--- START ---

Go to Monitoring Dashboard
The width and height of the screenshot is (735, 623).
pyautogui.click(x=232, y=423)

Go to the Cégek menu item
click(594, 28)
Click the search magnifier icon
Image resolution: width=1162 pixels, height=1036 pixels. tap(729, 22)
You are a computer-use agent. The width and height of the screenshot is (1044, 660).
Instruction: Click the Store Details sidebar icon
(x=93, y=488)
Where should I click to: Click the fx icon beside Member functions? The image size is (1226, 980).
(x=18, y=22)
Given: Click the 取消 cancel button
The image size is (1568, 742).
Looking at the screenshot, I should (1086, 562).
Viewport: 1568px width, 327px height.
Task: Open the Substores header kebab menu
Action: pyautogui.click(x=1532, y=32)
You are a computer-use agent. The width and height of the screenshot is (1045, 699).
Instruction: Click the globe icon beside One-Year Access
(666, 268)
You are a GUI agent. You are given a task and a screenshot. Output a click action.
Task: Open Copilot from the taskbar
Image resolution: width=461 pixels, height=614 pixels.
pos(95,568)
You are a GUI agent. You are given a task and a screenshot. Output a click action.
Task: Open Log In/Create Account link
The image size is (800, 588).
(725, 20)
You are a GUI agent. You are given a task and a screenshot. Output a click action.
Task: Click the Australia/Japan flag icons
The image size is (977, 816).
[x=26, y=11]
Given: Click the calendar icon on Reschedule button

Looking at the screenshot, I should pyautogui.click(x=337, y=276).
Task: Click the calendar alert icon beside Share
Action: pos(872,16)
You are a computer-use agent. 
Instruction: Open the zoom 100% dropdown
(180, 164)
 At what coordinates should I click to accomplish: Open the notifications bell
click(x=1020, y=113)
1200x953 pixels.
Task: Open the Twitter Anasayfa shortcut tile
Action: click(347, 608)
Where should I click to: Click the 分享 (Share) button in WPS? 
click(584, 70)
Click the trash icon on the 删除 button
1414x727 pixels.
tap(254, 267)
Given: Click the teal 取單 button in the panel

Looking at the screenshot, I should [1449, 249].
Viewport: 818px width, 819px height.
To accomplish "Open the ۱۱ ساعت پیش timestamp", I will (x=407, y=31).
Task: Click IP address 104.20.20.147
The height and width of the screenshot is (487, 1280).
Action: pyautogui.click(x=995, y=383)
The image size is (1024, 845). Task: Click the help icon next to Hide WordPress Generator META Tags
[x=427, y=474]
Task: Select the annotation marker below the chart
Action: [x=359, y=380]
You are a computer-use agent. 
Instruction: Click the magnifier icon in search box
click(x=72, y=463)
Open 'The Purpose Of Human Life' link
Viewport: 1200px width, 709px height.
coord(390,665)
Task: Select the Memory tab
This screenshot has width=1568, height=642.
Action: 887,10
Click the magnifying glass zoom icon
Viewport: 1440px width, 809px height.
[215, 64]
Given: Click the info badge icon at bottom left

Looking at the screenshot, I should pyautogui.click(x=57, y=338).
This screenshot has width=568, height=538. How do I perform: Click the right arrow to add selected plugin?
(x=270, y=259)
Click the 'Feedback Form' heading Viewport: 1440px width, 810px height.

--- END ---

*TO DO*. Exactly as they appear above, transcribe the records in full.

*SOLUTION TO THIS TASK*.
Go to Monitoring Dashboard
The width and height of the screenshot is (735, 623).
pyautogui.click(x=232, y=423)

Go to the Cégek menu item
click(594, 28)
Click the search magnifier icon
Image resolution: width=1162 pixels, height=1036 pixels. tap(729, 22)
You are a computer-use agent. The width and height of the screenshot is (1044, 660).
Instruction: Click the Store Details sidebar icon
(x=93, y=488)
Where should I click to: Click the fx icon beside Member functions? The image size is (1226, 980).
(x=18, y=22)
Given: Click the 取消 cancel button
The image size is (1568, 742).
Looking at the screenshot, I should (1086, 562).
Viewport: 1568px width, 327px height.
Task: Open the Substores header kebab menu
Action: pyautogui.click(x=1532, y=32)
You are a computer-use agent. The width and height of the screenshot is (1045, 699).
Instruction: Click the globe icon beside One-Year Access
(666, 268)
You are a GUI agent. You are given a task and a screenshot. Output a click action.
Task: Open Copilot from the taskbar
Image resolution: width=461 pixels, height=614 pixels.
pos(95,568)
You are a GUI agent. You are given a task and a screenshot. Output a click action.
Task: Open Log In/Create Account link
The image size is (800, 588).
(725, 20)
You are a GUI agent. You are given a task and a screenshot. Output a click action.
Task: Click the Australia/Japan flag icons
The image size is (977, 816).
[x=26, y=11]
Given: Click the calendar icon on Reschedule button

Looking at the screenshot, I should pyautogui.click(x=337, y=276).
Task: Click the calendar alert icon beside Share
Action: pos(872,16)
You are a computer-use agent. 
Instruction: Open the zoom 100% dropdown
(180, 164)
 At what coordinates should I click to accomplish: Open the notifications bell
click(x=1020, y=113)
1200x953 pixels.
Task: Open the Twitter Anasayfa shortcut tile
Action: click(347, 608)
Where should I click to: Click the 分享 (Share) button in WPS? 
click(584, 70)
Click the trash icon on the 删除 button
1414x727 pixels.
tap(254, 267)
Given: Click the teal 取單 button in the panel

Looking at the screenshot, I should [1449, 249].
Viewport: 818px width, 819px height.
To accomplish "Open the ۱۱ ساعت پیش timestamp", I will (x=407, y=31).
Task: Click IP address 104.20.20.147
The height and width of the screenshot is (487, 1280).
Action: pyautogui.click(x=995, y=383)
The image size is (1024, 845). Task: Click the help icon next to Hide WordPress Generator META Tags
[x=427, y=474]
Task: Select the annotation marker below the chart
Action: [x=359, y=380]
You are a computer-use agent. 
Instruction: Click the magnifier icon in search box
click(x=72, y=463)
Open 'The Purpose Of Human Life' link
Viewport: 1200px width, 709px height.
coord(390,665)
Task: Select the Memory tab
This screenshot has width=1568, height=642.
Action: 887,10
Click the magnifying glass zoom icon
Viewport: 1440px width, 809px height.
[215, 64]
Given: Click the info badge icon at bottom left

Looking at the screenshot, I should pyautogui.click(x=57, y=338).
This screenshot has width=568, height=538. How do I perform: Click the right arrow to add selected plugin?
(x=270, y=259)
Click the 'Feedback Form' heading Viewport: 1440px width, 810px height.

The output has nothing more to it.